In this article, we’re focusing on how you can use the built-in features within Google Sheets to clean up data and prepare it for analysis and data visualization. The main purpose of this process is to ensure that the data is valid, consistent, complete, and uniform. Let’s explore the Google Sheets data cleanup features — Cleanup Suggestions, Remove Duplicates, and Trim Whitespace.

While we will touch on why cleaning data is an important step, this is not meant to be an overview of the subject. For that, we’d recommend checking out the sources below from Tableau, Toward Data Science, and ThoughtSpot.

These insightful pieces are a great primer on the topic.

Cleanup Suggestions — What is it and what does it do?

Often, when you receive or download a dataset, it’s not in the format you need it to be in. For example, information may be in the incorrect column, missing values, spelling mistakes, inconsistencies in how items are named/labeled, different formats for dates and numbers, information irrelevant to your analysis, etc.

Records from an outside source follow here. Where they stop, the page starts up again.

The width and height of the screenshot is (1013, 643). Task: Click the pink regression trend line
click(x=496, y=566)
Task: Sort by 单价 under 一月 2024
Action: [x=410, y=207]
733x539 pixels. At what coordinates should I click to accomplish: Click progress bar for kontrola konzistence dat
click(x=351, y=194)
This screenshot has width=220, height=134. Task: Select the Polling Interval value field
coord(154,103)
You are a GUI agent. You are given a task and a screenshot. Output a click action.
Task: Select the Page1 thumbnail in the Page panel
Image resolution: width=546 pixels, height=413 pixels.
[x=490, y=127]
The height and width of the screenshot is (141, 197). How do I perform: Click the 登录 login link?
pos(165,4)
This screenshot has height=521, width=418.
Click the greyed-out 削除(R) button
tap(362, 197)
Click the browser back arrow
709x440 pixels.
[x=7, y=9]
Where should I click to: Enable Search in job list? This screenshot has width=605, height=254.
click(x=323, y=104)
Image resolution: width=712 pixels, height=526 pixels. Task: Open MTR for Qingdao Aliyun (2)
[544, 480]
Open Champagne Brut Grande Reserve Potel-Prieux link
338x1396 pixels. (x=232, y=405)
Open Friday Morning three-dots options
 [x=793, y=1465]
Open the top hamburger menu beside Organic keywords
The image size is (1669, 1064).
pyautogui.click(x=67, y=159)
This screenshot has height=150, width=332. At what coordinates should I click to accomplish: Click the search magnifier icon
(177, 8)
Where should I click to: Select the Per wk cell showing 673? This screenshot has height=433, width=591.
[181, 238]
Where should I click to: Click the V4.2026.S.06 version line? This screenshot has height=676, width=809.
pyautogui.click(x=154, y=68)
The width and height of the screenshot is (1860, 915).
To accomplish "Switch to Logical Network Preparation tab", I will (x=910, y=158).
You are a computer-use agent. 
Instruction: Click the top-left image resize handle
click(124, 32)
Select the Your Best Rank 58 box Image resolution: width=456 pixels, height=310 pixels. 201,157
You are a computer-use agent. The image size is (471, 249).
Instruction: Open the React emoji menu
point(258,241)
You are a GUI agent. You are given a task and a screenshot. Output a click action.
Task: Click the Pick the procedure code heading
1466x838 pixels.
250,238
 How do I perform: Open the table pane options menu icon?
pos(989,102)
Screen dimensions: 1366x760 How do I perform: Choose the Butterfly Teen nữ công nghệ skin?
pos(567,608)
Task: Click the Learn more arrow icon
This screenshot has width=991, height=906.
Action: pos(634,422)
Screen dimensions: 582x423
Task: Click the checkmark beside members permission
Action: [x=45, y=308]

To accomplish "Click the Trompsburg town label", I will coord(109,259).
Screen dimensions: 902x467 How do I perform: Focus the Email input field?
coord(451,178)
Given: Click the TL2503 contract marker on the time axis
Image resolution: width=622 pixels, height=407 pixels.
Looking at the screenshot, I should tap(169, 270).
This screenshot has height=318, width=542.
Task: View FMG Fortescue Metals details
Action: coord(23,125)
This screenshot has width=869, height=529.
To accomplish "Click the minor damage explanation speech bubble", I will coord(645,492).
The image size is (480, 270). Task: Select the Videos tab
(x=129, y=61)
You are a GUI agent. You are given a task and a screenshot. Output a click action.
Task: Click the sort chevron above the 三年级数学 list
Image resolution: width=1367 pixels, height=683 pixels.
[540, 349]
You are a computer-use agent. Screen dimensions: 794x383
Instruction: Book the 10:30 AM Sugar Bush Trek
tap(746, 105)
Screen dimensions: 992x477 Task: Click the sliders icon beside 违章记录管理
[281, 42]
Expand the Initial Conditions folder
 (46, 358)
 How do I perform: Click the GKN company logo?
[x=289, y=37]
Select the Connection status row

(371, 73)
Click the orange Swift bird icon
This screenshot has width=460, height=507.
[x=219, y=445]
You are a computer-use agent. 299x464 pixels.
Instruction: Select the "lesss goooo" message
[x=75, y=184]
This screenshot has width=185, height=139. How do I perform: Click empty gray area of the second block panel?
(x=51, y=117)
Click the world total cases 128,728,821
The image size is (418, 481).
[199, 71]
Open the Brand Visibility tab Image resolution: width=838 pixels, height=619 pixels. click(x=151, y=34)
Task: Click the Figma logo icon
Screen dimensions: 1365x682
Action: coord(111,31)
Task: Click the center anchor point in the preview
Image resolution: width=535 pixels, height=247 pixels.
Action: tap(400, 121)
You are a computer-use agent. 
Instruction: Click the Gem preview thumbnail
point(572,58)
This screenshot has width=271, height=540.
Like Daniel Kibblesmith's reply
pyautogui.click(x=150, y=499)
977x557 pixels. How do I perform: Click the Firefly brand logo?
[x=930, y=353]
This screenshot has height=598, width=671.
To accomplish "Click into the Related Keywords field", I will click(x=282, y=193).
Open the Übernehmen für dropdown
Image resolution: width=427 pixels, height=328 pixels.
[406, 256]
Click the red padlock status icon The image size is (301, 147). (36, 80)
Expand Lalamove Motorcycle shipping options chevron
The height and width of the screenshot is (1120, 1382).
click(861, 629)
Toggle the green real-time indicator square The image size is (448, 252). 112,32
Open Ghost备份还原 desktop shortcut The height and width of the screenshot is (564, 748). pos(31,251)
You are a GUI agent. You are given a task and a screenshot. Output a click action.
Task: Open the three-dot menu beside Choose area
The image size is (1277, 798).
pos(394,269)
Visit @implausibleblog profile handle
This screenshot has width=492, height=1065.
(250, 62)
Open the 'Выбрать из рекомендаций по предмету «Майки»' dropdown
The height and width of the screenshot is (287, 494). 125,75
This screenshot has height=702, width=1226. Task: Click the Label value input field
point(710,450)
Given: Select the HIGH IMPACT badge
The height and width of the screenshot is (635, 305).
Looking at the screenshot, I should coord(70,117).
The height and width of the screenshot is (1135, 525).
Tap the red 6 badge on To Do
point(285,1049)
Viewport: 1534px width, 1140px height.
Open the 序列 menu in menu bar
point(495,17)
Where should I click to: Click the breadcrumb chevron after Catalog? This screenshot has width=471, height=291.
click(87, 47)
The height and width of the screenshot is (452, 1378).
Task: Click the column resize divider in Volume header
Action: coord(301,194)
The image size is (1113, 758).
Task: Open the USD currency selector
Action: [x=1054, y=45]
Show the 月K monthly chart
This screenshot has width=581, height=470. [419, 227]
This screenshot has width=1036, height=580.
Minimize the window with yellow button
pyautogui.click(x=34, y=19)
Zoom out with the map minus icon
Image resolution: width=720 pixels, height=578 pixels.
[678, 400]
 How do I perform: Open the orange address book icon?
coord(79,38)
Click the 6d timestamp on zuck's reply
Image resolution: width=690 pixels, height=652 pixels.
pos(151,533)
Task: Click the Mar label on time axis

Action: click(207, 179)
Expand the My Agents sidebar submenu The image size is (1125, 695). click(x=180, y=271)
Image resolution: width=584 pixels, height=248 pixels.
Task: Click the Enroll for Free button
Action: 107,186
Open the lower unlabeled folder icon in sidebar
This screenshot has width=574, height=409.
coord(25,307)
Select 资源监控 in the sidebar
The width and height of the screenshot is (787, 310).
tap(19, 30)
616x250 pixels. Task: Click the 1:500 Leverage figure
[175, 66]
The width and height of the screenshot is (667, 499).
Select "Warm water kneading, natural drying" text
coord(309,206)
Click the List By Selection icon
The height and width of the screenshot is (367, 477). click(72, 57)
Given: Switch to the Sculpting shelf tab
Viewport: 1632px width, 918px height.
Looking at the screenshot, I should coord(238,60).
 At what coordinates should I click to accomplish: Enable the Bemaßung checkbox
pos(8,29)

While it may be easy to spot these issues when you’re working with a relatively small dataset, handling a large dataset is a whole different matter. Luckily, the Cleanup Suggestions feature in Google Sheets can help with this.

What is Cleanup Suggestions?

Think of Cleanup Suggestions like your personal data detective. When you import your data, the Cleanup Suggestions feature goes to work, spotting common mistakes for you. It can help you tidy up stuff like getting rid of extra spaces, kicking out those pesky duplicates, giving numbers a neat format, pointing out weird stuff, and even sorting out data that's all over the place. Here are some examples of Cleanup Suggestions:

  • Unused spaces: If you have extra spaces before a word, Google will suggest removing them.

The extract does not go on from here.